Essa recomendação foi feita enquanto está valendo a Medida Provisória 1327/2025, que facilita a renovação automática da Carteira Nacional de Habilitação (CNH) para motoristas que estão no Registro Nacional Positivo de Condutores (RNPC), sem precisar fazer exames físicos e mentais.
A Abramet ressalta que as decisões sobre o trânsito precisam respeitar os limites biológicos dos seres humanos, especialmente para os usuários mais vulneráveis como pedestres, ciclistas e motociclistas, que representam mais de 75% das internações hospitalares por acidentes de trânsito, segundo dados do DataSUS.
A recomendação explica que a força do impacto em uma batida aumenta muito com a velocidade, passando dos limites que o corpo humano pode suportar. Em acidentes com pessoas fora do carro, a velocidade é responsável por cerca de 90% da energia transferida às vítimas. Além disso, o aumento da quantidade de SUVs e carros com frente alta torna os acidentes com pedestres e ciclistas mais graves, mesmo em velocidade moderada.
No caso da renovação automática da CNH, a Abramet reforça a importância de avaliações médicas regulares, já que fatores como o envelhecimento, doenças neurológicas, problemas cardíacos, distúrbios do sono e osteoporose diminuem a capacidade do corpo de resistir a impactos. A habilidade para dirigir depende da saúde, da idade e do risco de cada pessoa, por isso o trabalho dos médicos do tráfego é fundamental.
A MP beneficiou mais de 320 mil condutores na primeira semana, poupando cerca de R$ 226 milhões em taxas e exames. A maioria dos beneficiados tem categorias B, AB e A, enquanto os motoristas profissionais são uma parcela menor. Para entrar no RNPC, o motorista não pode ter infrações nos últimos 12 meses e deve fazer o cadastro pelo aplicativo Carteira Digital de Trânsito ou no Portal de Serviços da Senatran.

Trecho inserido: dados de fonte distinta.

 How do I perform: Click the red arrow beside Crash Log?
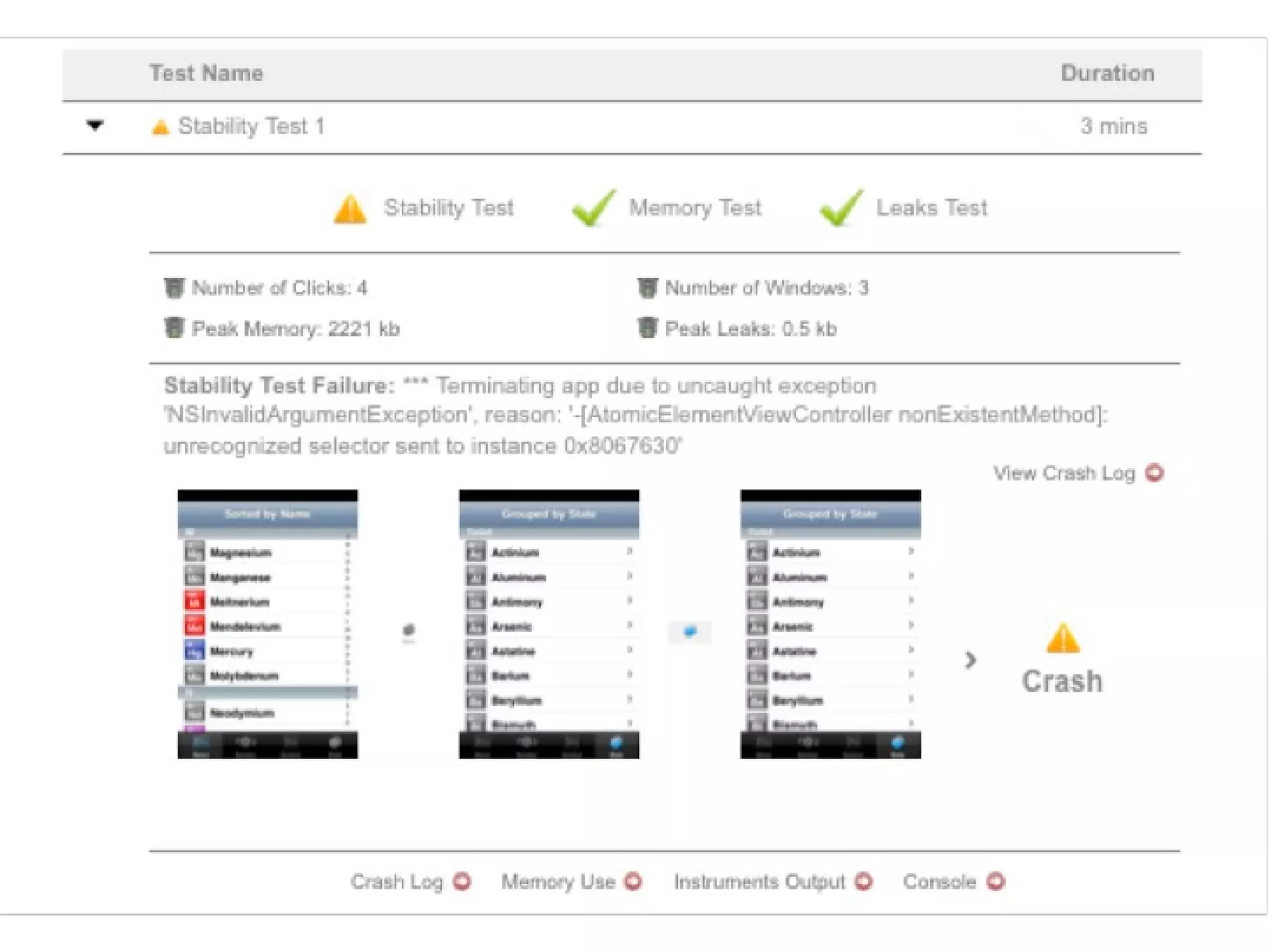pyautogui.click(x=461, y=881)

Existem exceções para motoristas com 70 anos ou mais, que renovam a CNH a cada três anos; para quem tem recomendação médica para validade reduzida; e para documentos vencidos há mais de 30 dias. Para quem tem mais de 50 anos, o processo automático pode ser usado apenas uma vez; depois, as renovações devem seguir o procedimento normal a cada cinco anos.
A Abramet recomenda que os gestores públicos criem limites de velocidade que o corpo humano possa tolerar, adotem medidas de controle de velocidade e promovam campanhas de educação no trânsito. Segundo a associação, ‘as decisões sobre trânsito não podem ser baseadas apenas na facilidade administrativa ou fluidez’, e sim em evidências científicas para diminuir os acidentes.